ZnO Nanoparticle Formation from the Molecular Precursor [MeZnO t Bu] 4 by Ozone Treatment in Ionic Liquids: in‐situ Vibrational Spectroscopy in an Ultrahigh Vacuum Environment

As reported previously, novel ZnO nanostructures can be grown by oxidation of [MeZnO t Bu] 4 “building blocks” with O 3 in ionic liquids (ILs). In this study, we have explored the role of the IL during ZnO formation by in‐situ infrared reflection absorption spectroscopy (IRAS) in ultrahigh vacuum (UHV). [MeZnO t Bu] 4 and [C 2 C 1 Im][OTf] were (co‐)deposited as thin films by physical vapor deposition (PVD) onto Au(111), separately or simultaneously. The IR spectrum of [MeZnO t Bu] 4 was analyzed between 300 and 4000 cm –1 based on calculated spectra from density‐functional theory (DFT). Spectral changes in the IL‐related bands during the thermal treatment of [MeZnO t Bu] 4 in [C 2 C 1 Im][OTf] indicate the loss of the precursor ligands and the interaction of the IL with the growing ZnO aggregates. The films were treated with ozone (10 –6 mbar) in UHV and the spectral changes were monitored in‐situ by IRAS. Slow ozonolysis of [C 2 C 1 Im][OTf] is observed. Spectroscopically we identify the primary ozonide formed by addition of O 3 to [C 2 C 1 Im] + and suggest a reaction mechanism, which leads to a biuret derivative.

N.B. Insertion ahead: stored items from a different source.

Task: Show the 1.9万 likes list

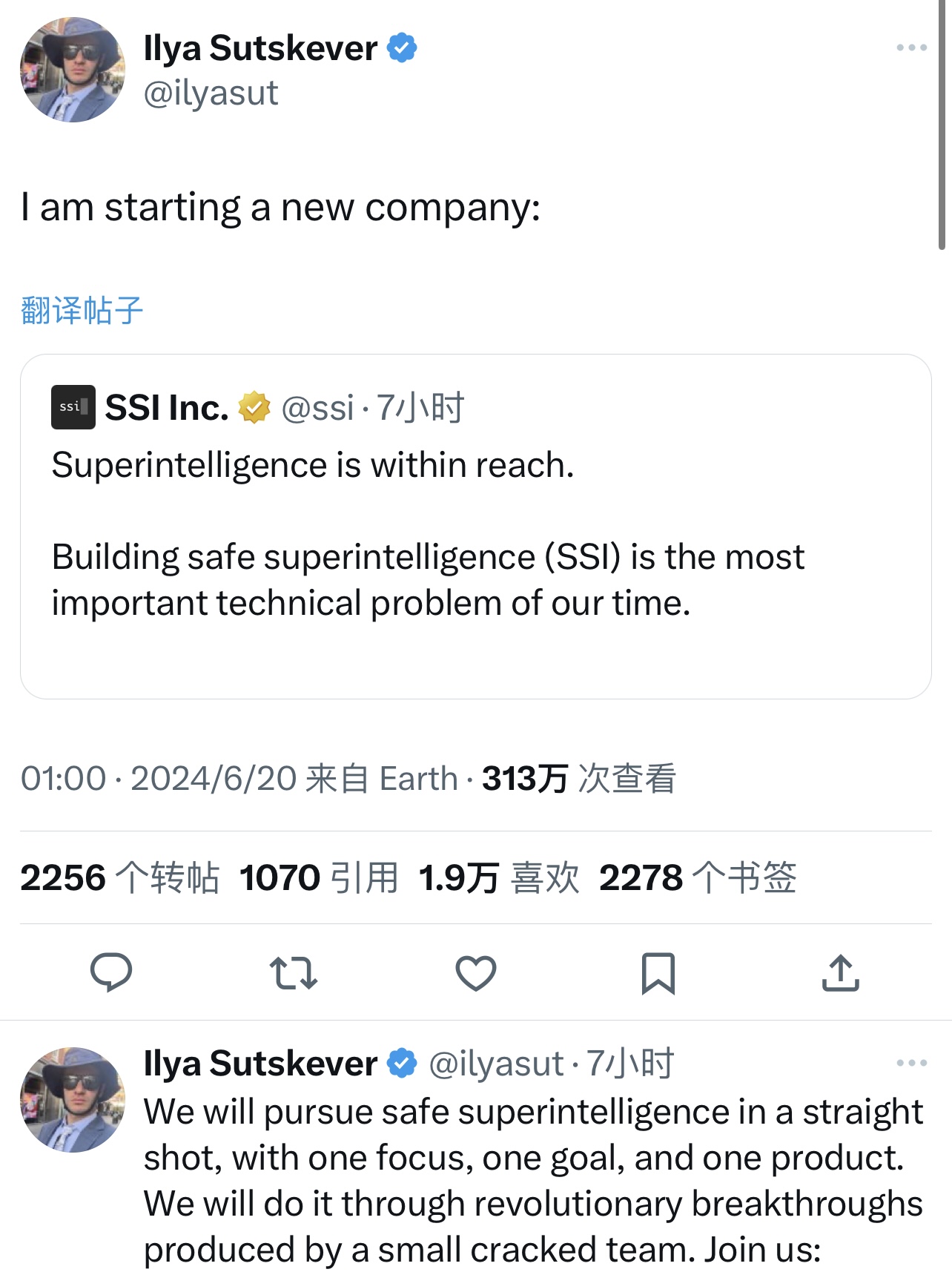Action: 498,877
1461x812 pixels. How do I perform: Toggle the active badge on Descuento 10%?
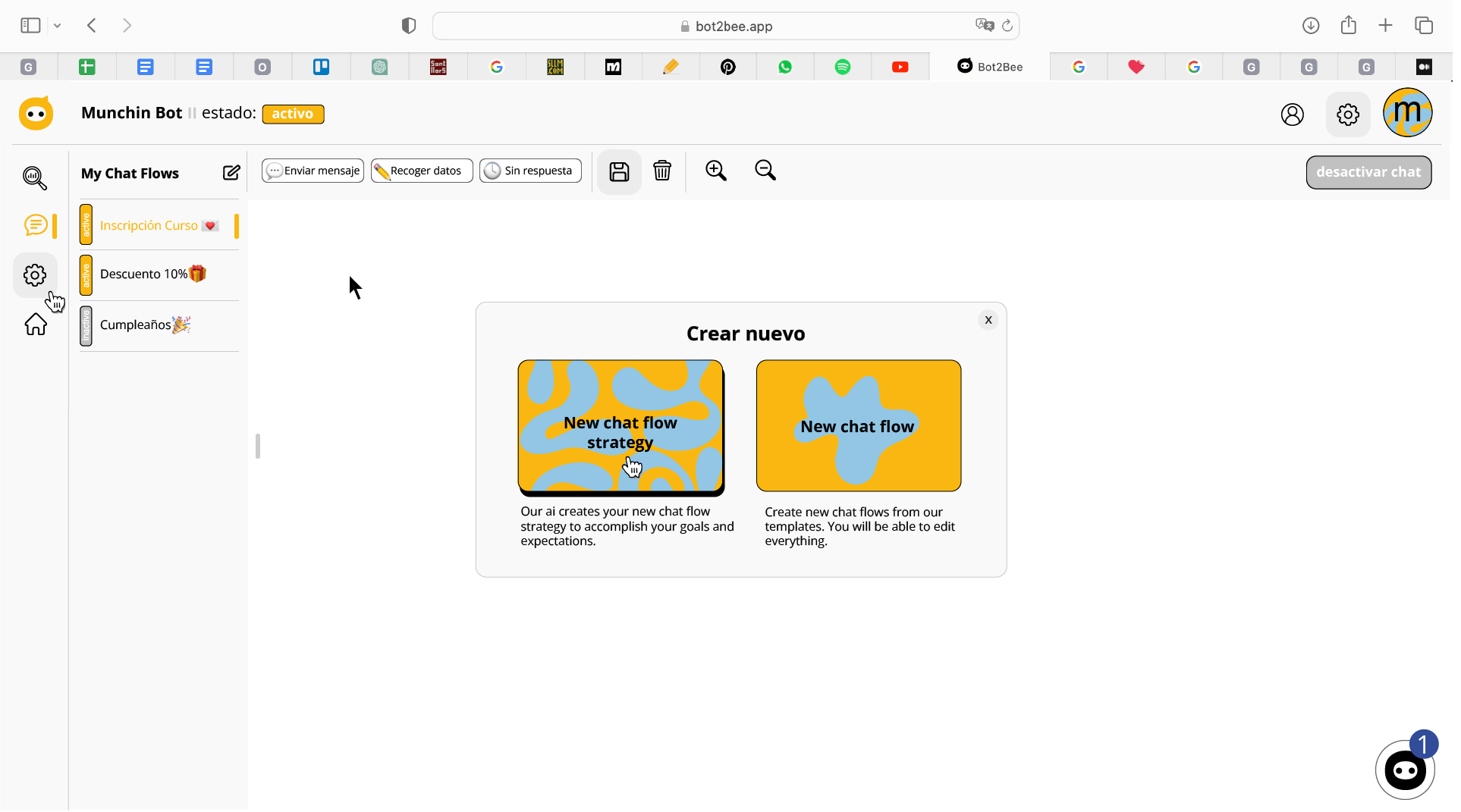(x=86, y=276)
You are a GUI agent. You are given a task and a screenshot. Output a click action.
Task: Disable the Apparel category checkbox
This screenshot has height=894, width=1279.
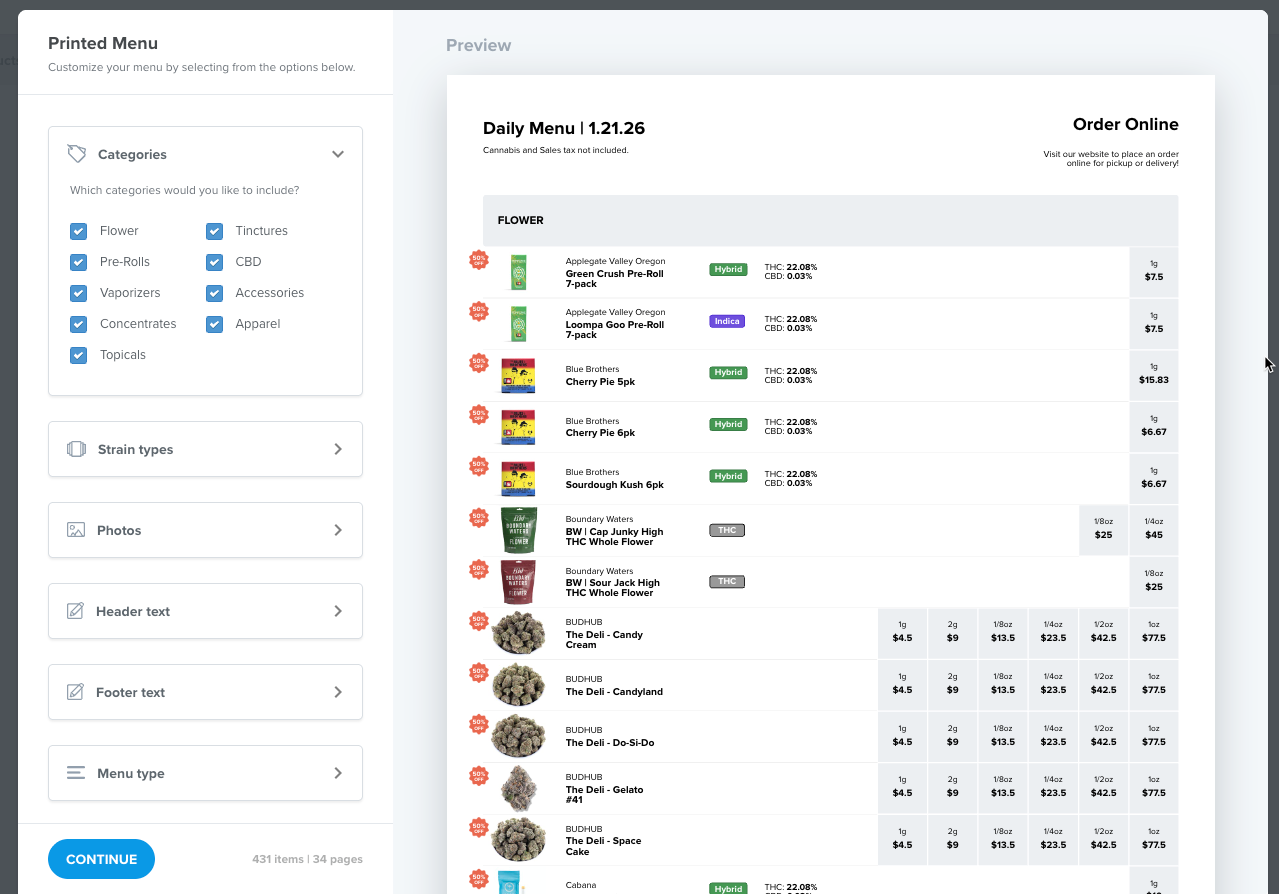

Upon ozone treatment of mixed [MeZnO t Bu] 4 /[C 2 C 1 Im][OTf] films, ZnO aggregates are formed at the IL/vacuum interface. Ozonolysis of [C 2 C 1 Im][OTf] is suppressed. Upon annealing to 320 K, further ZnO aggregates are formed, leading to enclosure of [C 2 C 1 Im][OTf] in the ZnO film. At 380 K the IL is released from the mixed film. The pure [C 2 C 1 Im][OTf] desorbs at 420 K, leaving behind the ZnO phase.